TEL AVIV, Israel — Standing Together, Israel’s most significant Arab–Jewish grassroots movement, has spent the past year stationing volunteers along Gaza-bound aid routes to shield truck drivers from far-right mobs and keep flour and medicine moving toward the strip, even as it rallies for a cease-fire at home. Organizers say the effort shows how Arab and Jewish citizens can stand together on the road to resist both war and dehumanization, even as their activism draws fire from the government and from parts of the global boycott movement, Dec. 10, 2025.
Standing Together at the aid convoys
At the Tarqumiyah crossing in the southern West Bank, a Times of Israel dispatch this spring showed Standing Together activists reloading aid after extremists ripped bags of flour, slashed tires, and hurled food into the road, then forming a line of purple-shirted volunteers between the trucks and would-be attackers.
In response, the movement formalized its “Humanitarian Guard,” sending carloads of Arab and Jewish citizens to accompany convoys from Jordan through the West Bank.
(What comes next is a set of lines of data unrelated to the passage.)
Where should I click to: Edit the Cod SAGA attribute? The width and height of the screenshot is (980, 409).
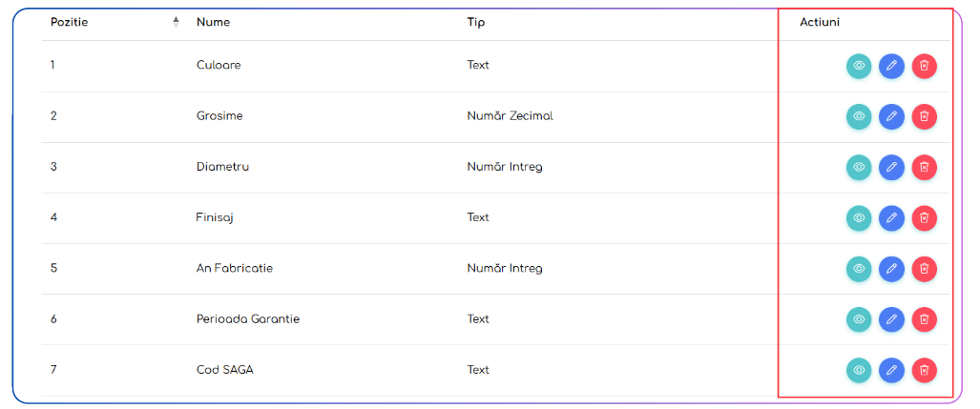click(891, 370)
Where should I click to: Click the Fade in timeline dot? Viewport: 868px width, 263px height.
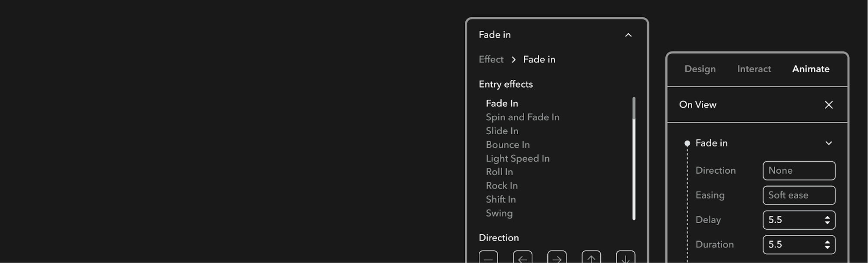pos(687,143)
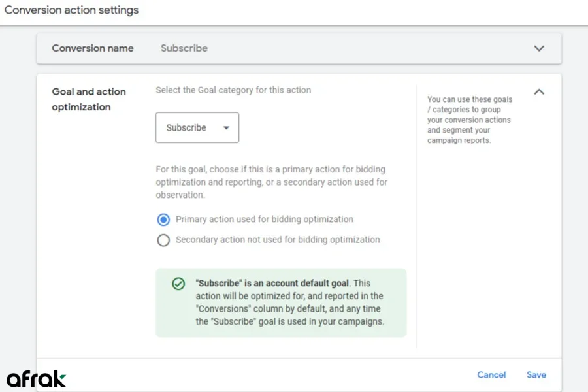Click the primary or secondary action description paragraph
Image resolution: width=588 pixels, height=392 pixels.
tap(271, 182)
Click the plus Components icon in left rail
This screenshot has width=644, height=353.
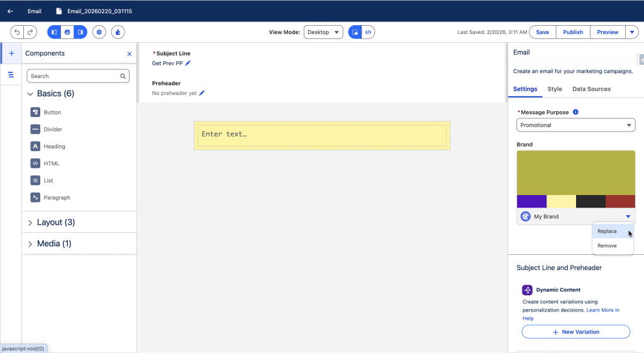pyautogui.click(x=11, y=53)
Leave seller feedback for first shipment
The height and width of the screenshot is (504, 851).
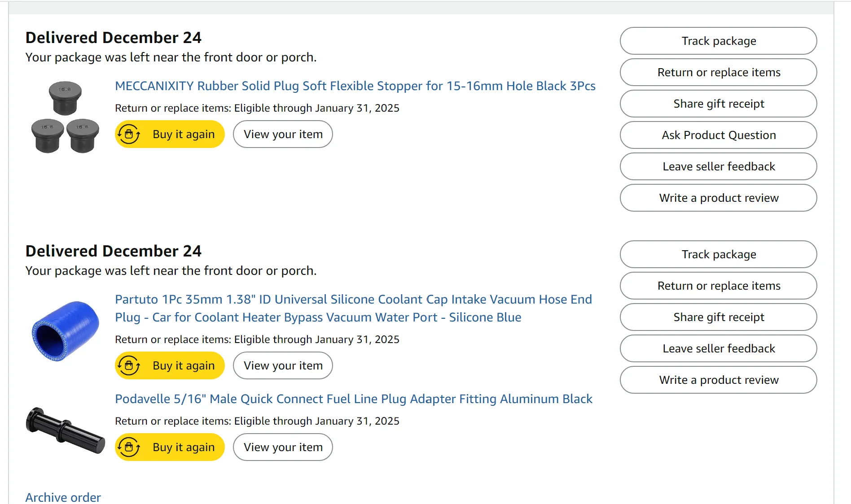tap(718, 166)
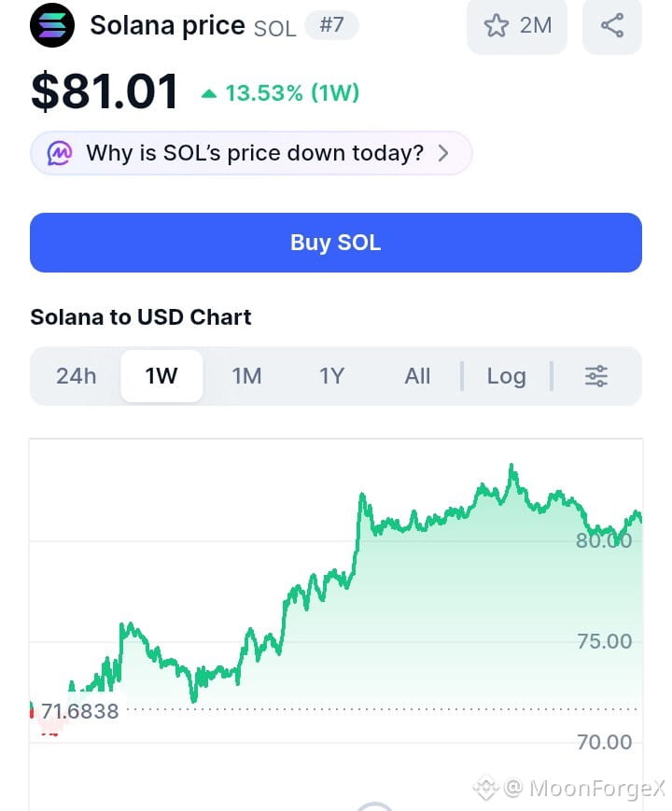The image size is (672, 811).
Task: Click the #7 rank badge
Action: tap(331, 25)
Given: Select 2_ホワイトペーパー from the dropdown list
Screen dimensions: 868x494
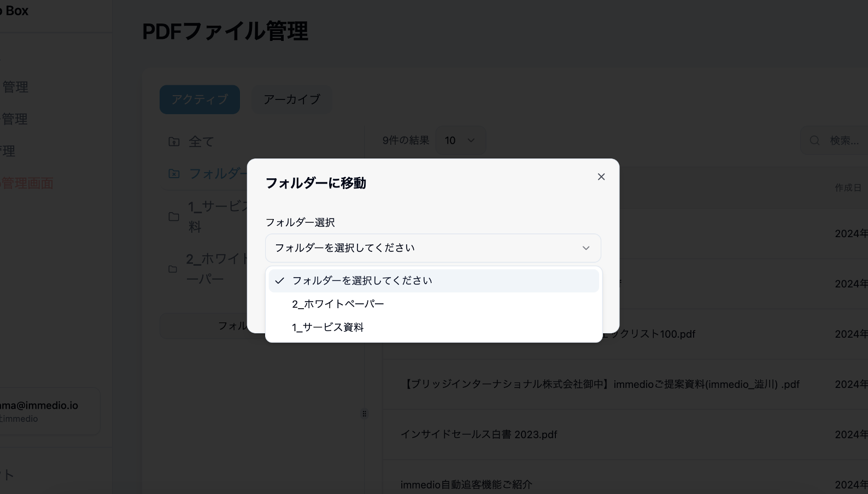Looking at the screenshot, I should [x=338, y=304].
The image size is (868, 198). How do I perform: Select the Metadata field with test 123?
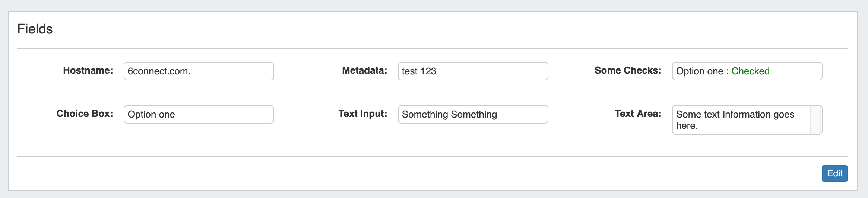(473, 71)
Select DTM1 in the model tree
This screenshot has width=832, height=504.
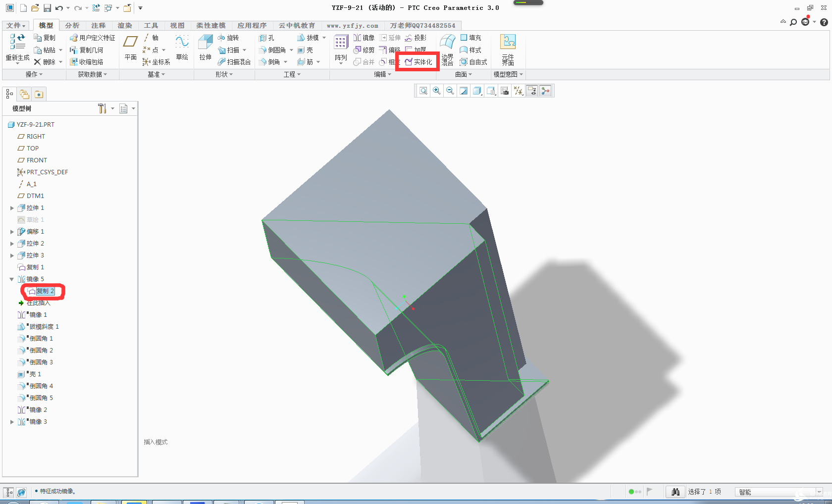(x=35, y=196)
A June 2024 report by German peace organization Pro Peace described more than 2,000 Standing Together volunteers signing up for dawn-to-dusk shifts at the crossing, saying their presence helped push police to intervene before settlers could reach drivers and trucks.
Standing Together’s leaders argue that guarding convoys is inseparable from their call for an immediate cease-fire and prisoner exchange: if Israelis want security, they say, Gaza’s civilians must have food, medicine, and a political horizon. The movement’s own theory of change casts this as building a broad Arab–Jewish majority that demands peace, equality, and social, economic, and climate justice in place of permanent occupation and recurring wars.
Standing Together in the crosshairs of boycott politics
The same insistence on Arab–Jewish partnership has put Standing Together at odds with parts of the international solidarity movement. In January 2024, the Palestinian Campaign for the Academic and Cultural Boycott of Israel (PACBI) published a call urging “conscientious people” to boycott the group, branding it a “normalization outfit” that supposedly distracts from and “whitewashes” what it called Israel’s genocide in Gaza. Later, a September 2025 statement from the BDS movement repeated the claim that Standing Together “serves Apartheid Israel’s propaganda,” urging allies abroad to sever ties completely.
Standing Together’s Palestinian members responded with a public statement saying that efforts to silence the group “do not serve the Palestinian cause” and instead bolster a government they describe as increasingly fascist and hostile to antiwar voices. In February 2024, they and Jewish co-leaders told The Times of Israel the boycott calls were “infuriating,” arguing that their movement offers a rare political home where Palestinians and Jews can campaign together for a cease-fire, an end to occupation, and equal rights, even as both communities face harassment and legal pressure.
A decade of Standing Together organizing
The battle over Standing Together’s role comes after nearly a decade of joint organizing that long predates the current war. The movement grew out of Israel’s 2011 social-justice protests and, by 2018, was uniting thousands of Jewish and Palestinian citizens in campaigns around disability benefits, African asylum seekers, and opposition to settlement expansion, as documented in a 2018 profile in The Nation, a 2020 essay from Partners for Progressive Israel, and a 2022 interview with field organizer Uri Weltmann.
Today, Standing Together’s leaders talk about “radical empathy” and a “politics of hope” as they navigate a society traumatized by Hamas’s October 7 attack and Israel’s devastating response in Gaza, insisting that safety for Israelis is impossible without freedom for Palestinians. In a Teen Vogue feature, co-director Alon-Lee Green said their goal is “to stop the war,” reach a cease-fire that frees hostages and ends mass killing in Gaza — goals that, for now, make Standing Together both a rallying point for thousands of Israelis and a lightning rod for furious critics at home and abroad.